[[ TASK INPUT, beginning ]]

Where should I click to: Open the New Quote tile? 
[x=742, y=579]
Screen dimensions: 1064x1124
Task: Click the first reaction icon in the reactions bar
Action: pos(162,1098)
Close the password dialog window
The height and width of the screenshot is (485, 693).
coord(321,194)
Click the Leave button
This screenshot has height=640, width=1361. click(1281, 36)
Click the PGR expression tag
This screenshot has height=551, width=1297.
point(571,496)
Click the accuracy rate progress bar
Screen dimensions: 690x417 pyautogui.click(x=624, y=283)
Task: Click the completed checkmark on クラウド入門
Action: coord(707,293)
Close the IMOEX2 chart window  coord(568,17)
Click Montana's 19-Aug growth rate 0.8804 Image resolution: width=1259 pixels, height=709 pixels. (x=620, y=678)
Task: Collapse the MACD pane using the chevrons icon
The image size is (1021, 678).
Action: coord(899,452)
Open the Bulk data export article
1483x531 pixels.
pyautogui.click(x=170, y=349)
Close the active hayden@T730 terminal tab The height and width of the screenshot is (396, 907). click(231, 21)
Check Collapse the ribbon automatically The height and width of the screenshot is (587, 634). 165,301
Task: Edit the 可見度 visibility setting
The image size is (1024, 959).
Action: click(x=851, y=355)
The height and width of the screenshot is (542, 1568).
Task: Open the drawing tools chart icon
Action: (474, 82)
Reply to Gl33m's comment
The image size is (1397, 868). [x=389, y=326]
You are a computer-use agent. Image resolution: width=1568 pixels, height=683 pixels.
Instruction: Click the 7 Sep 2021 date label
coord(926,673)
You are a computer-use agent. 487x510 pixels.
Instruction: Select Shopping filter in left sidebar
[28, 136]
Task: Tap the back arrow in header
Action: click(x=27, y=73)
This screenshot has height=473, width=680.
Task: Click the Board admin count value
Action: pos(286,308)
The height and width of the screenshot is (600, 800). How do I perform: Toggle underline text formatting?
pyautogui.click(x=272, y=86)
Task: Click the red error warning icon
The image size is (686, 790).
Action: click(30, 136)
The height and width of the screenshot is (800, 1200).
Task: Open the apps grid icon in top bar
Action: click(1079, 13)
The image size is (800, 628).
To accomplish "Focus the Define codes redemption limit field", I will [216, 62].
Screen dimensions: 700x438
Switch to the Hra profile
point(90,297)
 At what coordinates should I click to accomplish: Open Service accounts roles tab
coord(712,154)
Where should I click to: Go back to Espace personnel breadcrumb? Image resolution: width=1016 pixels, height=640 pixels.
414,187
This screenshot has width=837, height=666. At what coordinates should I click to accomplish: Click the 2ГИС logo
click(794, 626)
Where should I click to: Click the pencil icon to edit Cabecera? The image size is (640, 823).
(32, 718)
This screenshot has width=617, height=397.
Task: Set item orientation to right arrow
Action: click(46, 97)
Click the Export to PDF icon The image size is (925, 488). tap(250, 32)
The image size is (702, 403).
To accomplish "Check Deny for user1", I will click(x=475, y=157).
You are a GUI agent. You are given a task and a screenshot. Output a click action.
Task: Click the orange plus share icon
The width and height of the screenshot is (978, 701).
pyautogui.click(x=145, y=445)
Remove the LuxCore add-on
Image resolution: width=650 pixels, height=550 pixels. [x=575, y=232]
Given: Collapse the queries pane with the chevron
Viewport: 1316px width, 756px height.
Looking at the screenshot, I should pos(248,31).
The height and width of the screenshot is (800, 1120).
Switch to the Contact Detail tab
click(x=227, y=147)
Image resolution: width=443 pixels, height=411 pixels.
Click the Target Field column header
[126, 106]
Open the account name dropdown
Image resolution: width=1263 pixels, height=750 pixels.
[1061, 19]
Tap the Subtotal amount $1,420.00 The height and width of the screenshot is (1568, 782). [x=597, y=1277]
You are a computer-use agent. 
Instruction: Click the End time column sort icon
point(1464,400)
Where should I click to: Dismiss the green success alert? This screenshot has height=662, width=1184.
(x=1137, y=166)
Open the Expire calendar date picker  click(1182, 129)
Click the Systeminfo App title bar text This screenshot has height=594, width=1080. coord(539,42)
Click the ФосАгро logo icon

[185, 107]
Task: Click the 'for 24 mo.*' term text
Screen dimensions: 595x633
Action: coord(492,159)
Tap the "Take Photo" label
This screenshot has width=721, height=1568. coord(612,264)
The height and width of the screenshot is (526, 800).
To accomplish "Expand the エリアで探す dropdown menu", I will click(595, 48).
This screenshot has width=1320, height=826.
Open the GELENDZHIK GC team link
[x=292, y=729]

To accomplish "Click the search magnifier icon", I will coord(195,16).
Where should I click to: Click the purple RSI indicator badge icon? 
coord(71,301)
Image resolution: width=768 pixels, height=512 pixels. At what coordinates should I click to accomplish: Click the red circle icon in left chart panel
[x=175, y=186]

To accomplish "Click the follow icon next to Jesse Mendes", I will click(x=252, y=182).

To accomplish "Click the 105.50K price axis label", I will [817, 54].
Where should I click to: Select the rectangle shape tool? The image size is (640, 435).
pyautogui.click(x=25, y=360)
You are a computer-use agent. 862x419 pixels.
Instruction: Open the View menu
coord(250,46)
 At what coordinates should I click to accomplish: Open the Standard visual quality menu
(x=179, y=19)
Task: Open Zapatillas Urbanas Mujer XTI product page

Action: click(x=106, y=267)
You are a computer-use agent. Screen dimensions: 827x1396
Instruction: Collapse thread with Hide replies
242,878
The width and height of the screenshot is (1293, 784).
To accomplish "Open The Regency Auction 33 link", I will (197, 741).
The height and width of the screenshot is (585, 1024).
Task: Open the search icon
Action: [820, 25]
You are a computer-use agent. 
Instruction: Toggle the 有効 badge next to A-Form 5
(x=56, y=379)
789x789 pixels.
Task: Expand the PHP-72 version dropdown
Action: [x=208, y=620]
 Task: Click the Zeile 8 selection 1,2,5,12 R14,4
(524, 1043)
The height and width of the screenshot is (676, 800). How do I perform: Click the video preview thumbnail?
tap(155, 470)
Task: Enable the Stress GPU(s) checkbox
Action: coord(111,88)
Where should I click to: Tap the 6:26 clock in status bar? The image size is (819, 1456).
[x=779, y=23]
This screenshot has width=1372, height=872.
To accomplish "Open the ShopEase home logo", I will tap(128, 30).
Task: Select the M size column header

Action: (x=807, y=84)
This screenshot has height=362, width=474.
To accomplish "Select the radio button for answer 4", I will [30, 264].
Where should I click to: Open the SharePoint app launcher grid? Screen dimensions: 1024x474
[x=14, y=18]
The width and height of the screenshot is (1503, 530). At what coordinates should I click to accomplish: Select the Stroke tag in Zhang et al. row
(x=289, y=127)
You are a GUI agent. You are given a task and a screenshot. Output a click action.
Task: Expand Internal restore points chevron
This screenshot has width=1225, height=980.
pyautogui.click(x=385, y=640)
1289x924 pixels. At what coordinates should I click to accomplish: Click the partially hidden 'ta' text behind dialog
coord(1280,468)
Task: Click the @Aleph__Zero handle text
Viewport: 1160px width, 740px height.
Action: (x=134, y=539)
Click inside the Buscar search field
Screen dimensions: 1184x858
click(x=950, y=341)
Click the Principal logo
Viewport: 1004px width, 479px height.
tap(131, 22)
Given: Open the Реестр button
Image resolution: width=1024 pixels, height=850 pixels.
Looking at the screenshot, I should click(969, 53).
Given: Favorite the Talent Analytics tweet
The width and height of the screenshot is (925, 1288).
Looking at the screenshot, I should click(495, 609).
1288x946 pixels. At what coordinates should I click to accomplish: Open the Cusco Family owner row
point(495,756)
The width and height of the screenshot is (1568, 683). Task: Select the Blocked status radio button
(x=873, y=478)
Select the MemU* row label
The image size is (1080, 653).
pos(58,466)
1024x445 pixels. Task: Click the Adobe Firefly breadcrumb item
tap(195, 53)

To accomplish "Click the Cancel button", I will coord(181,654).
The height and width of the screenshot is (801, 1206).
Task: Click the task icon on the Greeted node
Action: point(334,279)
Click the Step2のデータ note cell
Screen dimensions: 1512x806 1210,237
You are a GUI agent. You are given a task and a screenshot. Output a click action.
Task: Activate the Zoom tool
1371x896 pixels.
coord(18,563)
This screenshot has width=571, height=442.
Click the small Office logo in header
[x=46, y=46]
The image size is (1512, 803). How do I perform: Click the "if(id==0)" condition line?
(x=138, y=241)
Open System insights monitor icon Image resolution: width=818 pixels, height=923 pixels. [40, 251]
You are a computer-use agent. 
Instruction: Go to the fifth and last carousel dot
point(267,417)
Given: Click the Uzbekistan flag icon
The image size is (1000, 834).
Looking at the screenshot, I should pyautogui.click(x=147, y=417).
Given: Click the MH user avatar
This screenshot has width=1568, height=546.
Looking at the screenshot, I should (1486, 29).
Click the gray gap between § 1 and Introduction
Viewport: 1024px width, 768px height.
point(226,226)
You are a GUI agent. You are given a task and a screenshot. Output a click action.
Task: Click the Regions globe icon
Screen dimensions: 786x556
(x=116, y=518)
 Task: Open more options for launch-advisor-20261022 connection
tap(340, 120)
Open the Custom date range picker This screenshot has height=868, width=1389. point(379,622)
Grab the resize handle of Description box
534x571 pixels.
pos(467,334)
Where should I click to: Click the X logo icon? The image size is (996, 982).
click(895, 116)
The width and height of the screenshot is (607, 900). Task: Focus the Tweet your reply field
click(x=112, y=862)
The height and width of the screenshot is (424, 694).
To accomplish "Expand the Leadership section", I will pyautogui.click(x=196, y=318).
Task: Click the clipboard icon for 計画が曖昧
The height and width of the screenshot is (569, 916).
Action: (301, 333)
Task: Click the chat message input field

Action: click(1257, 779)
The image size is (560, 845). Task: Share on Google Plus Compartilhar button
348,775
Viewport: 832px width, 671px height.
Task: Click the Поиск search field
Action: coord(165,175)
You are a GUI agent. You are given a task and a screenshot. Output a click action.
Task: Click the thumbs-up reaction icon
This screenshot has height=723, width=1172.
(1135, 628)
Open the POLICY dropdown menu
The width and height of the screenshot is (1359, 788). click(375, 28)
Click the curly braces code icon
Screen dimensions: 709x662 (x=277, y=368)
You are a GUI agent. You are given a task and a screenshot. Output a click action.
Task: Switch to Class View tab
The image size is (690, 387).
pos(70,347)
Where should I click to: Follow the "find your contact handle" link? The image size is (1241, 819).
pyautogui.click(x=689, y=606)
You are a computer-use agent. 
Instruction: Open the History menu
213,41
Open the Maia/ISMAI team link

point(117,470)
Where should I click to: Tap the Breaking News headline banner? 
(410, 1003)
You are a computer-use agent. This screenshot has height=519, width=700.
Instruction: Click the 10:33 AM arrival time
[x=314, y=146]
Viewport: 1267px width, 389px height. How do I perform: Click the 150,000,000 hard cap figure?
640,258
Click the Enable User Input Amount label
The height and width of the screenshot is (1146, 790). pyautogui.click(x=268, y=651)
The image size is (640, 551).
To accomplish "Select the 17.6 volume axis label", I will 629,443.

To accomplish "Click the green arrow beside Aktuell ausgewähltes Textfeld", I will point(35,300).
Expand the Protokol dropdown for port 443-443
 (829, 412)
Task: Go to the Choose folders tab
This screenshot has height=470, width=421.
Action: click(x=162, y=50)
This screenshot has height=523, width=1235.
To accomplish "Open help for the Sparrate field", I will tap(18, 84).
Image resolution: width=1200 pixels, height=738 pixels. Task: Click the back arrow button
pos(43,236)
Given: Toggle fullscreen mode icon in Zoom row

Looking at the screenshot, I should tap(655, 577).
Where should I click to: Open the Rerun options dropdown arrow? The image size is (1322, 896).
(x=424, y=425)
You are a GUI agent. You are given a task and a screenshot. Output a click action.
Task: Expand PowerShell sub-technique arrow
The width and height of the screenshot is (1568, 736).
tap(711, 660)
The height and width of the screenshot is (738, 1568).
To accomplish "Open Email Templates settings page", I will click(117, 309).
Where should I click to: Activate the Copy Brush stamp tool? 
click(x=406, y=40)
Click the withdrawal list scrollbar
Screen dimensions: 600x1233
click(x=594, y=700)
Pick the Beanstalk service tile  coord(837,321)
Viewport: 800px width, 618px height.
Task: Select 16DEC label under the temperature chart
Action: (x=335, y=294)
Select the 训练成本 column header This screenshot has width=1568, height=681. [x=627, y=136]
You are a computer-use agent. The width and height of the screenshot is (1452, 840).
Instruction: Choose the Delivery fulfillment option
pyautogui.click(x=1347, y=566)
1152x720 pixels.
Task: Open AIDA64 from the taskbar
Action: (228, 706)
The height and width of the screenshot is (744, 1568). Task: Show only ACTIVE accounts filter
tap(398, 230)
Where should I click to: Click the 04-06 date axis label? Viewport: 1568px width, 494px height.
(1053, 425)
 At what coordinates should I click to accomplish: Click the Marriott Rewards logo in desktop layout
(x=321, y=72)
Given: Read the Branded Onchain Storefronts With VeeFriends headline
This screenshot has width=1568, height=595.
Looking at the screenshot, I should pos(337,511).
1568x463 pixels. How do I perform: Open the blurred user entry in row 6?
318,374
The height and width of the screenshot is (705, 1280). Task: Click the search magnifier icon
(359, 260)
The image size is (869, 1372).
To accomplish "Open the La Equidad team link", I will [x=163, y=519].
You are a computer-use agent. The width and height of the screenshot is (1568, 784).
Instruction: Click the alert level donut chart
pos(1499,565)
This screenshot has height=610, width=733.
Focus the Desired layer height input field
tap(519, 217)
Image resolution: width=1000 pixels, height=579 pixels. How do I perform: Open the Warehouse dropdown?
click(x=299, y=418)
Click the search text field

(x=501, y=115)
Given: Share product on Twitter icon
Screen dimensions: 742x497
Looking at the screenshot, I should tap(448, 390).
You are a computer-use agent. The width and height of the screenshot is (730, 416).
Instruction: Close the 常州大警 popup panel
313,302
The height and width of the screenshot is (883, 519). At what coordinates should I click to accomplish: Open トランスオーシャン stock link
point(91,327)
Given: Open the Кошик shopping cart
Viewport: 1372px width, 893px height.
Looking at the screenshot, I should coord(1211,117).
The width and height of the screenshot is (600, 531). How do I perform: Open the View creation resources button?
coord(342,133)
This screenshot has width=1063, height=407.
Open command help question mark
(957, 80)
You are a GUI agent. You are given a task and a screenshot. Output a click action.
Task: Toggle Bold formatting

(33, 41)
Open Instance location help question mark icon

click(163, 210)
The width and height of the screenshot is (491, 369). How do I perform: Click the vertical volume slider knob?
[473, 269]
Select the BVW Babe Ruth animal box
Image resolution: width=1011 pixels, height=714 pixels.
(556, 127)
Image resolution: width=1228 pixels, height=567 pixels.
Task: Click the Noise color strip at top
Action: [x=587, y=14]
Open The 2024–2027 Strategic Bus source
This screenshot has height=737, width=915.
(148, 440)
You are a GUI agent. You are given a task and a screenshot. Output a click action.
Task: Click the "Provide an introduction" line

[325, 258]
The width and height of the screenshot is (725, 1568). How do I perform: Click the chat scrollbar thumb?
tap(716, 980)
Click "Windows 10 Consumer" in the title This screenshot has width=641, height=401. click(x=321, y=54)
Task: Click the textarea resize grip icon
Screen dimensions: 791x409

[[ TASK INPUT, end ]]

WHAT YOU ARE ASKED TO DO
Once you reach the line with "Remove the LuxCore add-on" in the data above, copy it and every line after it exactly, up to and including the line with "The height and width of the screenshot is (800, 1120).".

RESULT OF THE EXERCISE
Remove the LuxCore add-on
Image resolution: width=650 pixels, height=550 pixels. [x=575, y=232]
Given: Collapse the queries pane with the chevron
Viewport: 1316px width, 756px height.
Looking at the screenshot, I should pos(248,31).
The height and width of the screenshot is (800, 1120).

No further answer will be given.